» **PROBLEM REQUIREMENTS**
Repeat, word for word and with nothing added, each line from the one containing "Click the pencil icon beside process list" to the final line of the data, keeping both ends. Pictures are not part of the copy.
******
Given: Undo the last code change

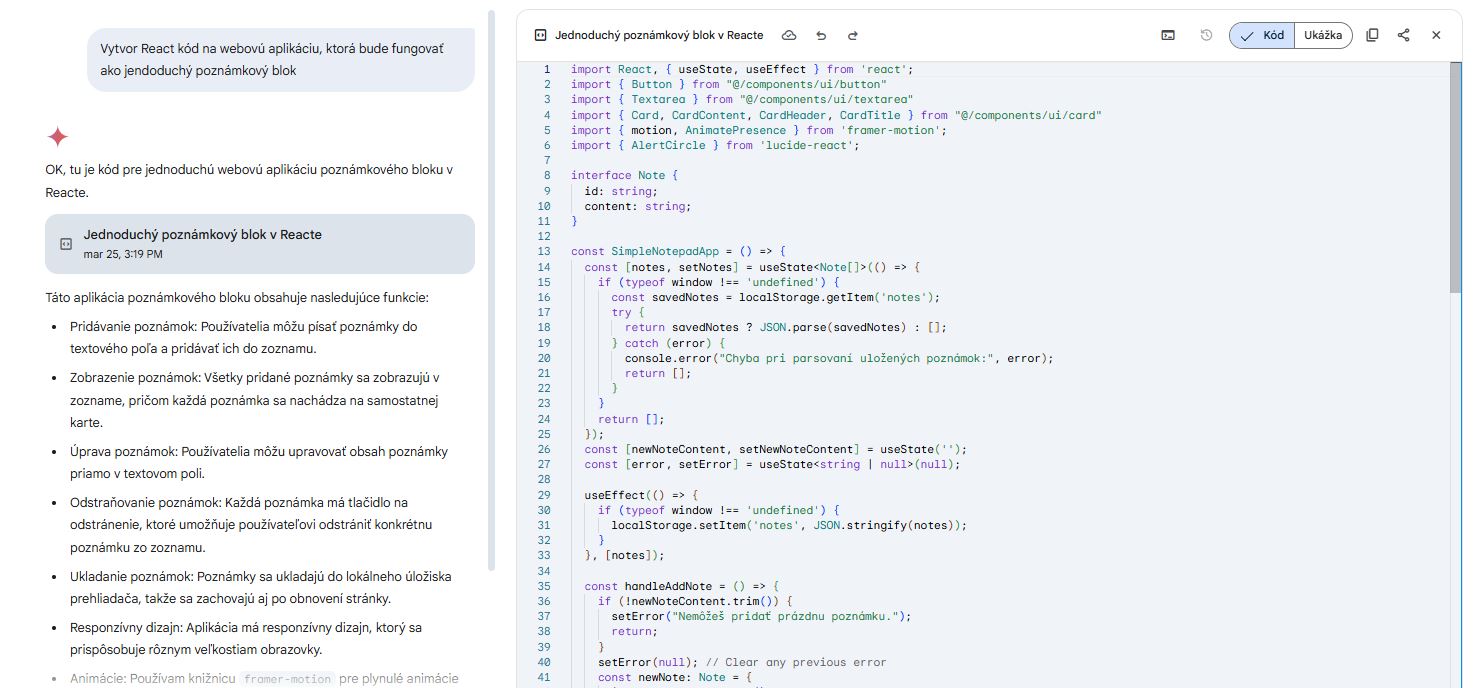Looking at the screenshot, I should 821,35.
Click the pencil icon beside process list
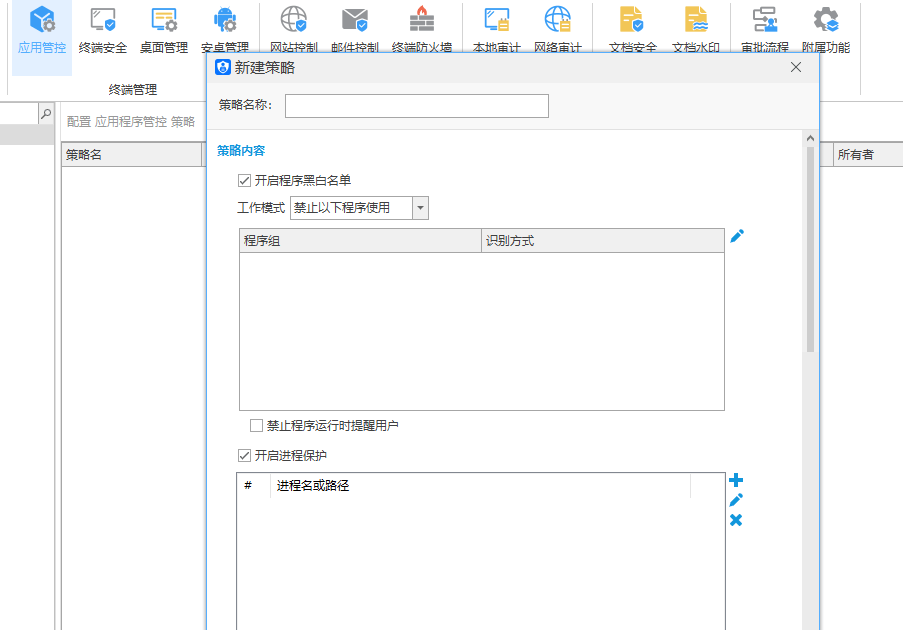Viewport: 903px width, 630px height. tap(736, 500)
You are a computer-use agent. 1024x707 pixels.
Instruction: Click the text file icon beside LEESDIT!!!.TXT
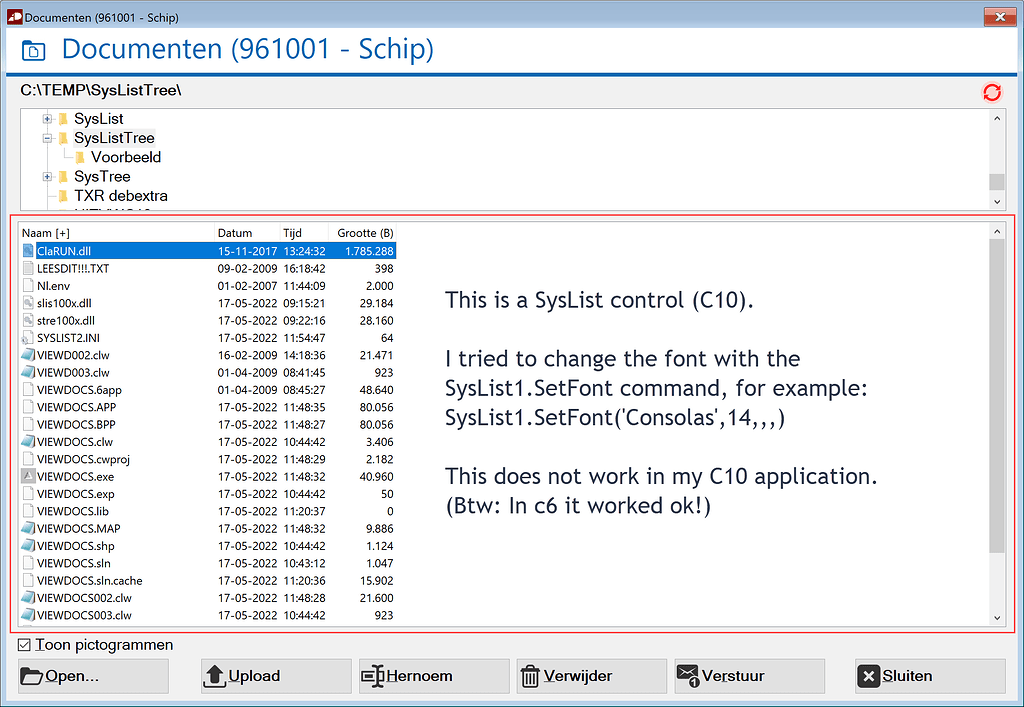point(29,268)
******
» **ANSWER BOX**
Click the pencil icon beside process list
Viewport: 903px width, 630px height. tap(736, 500)
You are a computer-use agent. 1024x707 pixels.
Instruction: Click the text file icon beside LEESDIT!!!.TXT
point(29,268)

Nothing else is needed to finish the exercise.